Crunches are fine if you do them cautiously. I can't do them at all, as they irritate my back pain. Instead, I do hanging knee lifts. I.e., I hang with my elbows on two parallel bars and lift my knees toward my chest. I stretch immediately afterwards.

Above all, avoid straight leg raisers, which will put your back on the ash heap.


I read in an anatomy book that tight hamstrings can cause back pain. The hams are connected to the pelvis as well as upper and lower leg bones. If they are tight, they can distort the carriage of the pelvis by rotating it down and back, thereby affecting the curve of the spine. If only one ham is tight, it's worse because now the pelvis is being twisted laterally as well. Just a thought.

Sarah Tynes

Norm suggests ab strengthening exercises to reduce low back trouble. I just wanted to second that emotion! I've heard for years that was the way to go, but I'm extremely lazy about doing tummy work. A 30 mile run? Sure. Crunches?

Forget it! So I've just tolerated my low back trouble, and spent regular time on the floor =:-O But I've begun using the workout facility at my apartment complex, and they have one of those skeleton thingamajigs where you hang by your arms and lift your legs. I've been doing 3 set of 10-15, 2-4 times per week, and my back trouble has miraculously disappeared! All when I thought it would get worse because I was getting ready for my first ultra (MS Trail 50K). But it's gone! Generally, when I go out for my evening run, I simply run back to the gym when I'm finished and do my tummy stuff! by the way, I've tried crunches before and they didn't help like this! Apparently crunches work the upper abs, but we need to work the lower abs that are directly opposite the lower back. So, that's my $.02 :-)

Charles Steele

In my experience, the key to getting rid of back problems is to strengthen the back muscles, and to keep the back muscles stretched and spine flexible.
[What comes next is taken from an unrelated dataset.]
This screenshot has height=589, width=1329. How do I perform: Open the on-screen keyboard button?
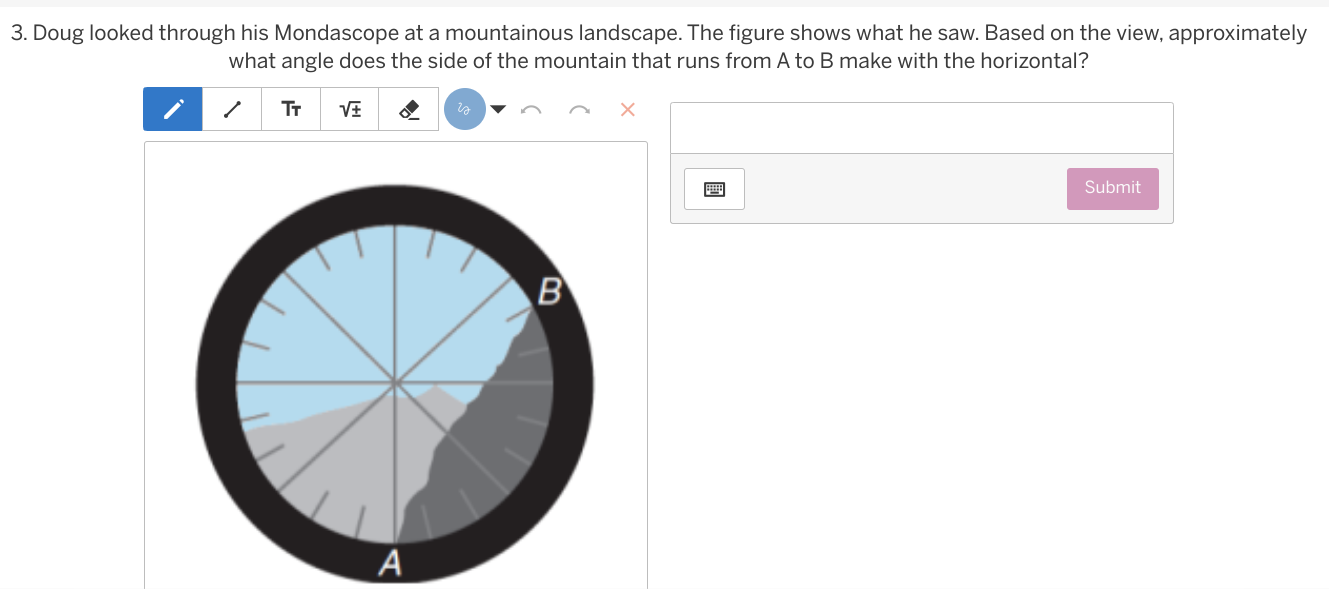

I used to have severe chronic back pain; for five years could not lie on my back for more than a few minutes without real trouble. I believe that my abs were in good shape, as I was doing a fair number of situps. One day a friend suggested I try yoga and loaned me a book; I did the routine regularly and noticed immediate improvement; within two months the problem was essentially gone. I experimented a bit with non-yoga back exercises and am convinced that in my case the problem was weak back muscles that weren't capable of supporting my weight properly. I don't do the yoga routine any more, but so long as I keep my back in shape I am fine. I work at this fairly hard; when I slack off (for a few months) some of the old discomfort starts to creep back.

Strengthening consists of various exercises, with or without weights, which involve contracting the back muscles (e.g. dead lifts, or hyperextension on the roman chair). (If your back is weak, start with VERY easy exercises here.)

Stretching involves, uh, what's the word, well, bending the opposite way from when you are contracting the back muscles, plus stretches which twist the torso longitudinally.

Take the back pain seriously; if it is like mine, it won't go away on its own.